[TASK INPUT — start]

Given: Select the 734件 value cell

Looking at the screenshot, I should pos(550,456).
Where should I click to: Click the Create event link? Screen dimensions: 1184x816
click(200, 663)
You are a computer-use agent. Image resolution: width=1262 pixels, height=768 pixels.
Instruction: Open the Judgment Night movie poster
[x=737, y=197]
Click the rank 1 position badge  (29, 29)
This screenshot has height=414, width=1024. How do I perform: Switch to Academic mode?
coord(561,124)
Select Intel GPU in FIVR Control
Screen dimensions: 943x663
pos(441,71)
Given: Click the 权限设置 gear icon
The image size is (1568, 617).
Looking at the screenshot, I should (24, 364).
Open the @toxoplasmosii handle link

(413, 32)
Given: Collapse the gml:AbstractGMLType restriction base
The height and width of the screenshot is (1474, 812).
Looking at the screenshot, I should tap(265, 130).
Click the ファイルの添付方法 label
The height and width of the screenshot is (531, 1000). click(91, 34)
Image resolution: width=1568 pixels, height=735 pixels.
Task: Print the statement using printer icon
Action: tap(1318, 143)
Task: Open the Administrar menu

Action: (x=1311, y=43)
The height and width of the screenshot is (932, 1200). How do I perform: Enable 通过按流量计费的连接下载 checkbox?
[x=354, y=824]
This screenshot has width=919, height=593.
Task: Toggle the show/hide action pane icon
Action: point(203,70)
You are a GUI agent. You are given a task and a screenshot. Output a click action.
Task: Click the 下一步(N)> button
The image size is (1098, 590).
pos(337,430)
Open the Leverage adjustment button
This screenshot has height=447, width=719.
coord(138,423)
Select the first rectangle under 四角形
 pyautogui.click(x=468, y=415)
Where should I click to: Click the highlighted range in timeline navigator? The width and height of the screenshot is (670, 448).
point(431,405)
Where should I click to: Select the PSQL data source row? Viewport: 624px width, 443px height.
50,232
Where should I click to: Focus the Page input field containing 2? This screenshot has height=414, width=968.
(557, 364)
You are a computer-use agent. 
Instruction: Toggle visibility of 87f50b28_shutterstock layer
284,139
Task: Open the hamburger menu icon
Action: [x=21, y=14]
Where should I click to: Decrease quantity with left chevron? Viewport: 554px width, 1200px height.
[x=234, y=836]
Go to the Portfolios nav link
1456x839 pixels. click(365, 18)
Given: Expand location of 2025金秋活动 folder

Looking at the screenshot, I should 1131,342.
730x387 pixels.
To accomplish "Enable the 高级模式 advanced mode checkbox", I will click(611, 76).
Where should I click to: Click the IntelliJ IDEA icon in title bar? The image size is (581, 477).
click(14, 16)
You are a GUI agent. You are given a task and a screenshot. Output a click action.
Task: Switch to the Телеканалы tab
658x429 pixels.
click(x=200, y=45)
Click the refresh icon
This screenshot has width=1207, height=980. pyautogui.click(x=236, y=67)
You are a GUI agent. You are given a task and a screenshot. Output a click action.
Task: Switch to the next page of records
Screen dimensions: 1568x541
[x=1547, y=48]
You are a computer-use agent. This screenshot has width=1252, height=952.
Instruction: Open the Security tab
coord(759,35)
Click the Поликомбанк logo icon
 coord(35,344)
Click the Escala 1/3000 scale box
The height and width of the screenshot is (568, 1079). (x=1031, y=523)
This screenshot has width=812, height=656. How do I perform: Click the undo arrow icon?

[TASK INPUT — finish]

*TASK DESCRIPTION*
Determine how many lines in the listing hold the word "button". Give only that figure.

*RESPONSE TO THE EXERCISE*
2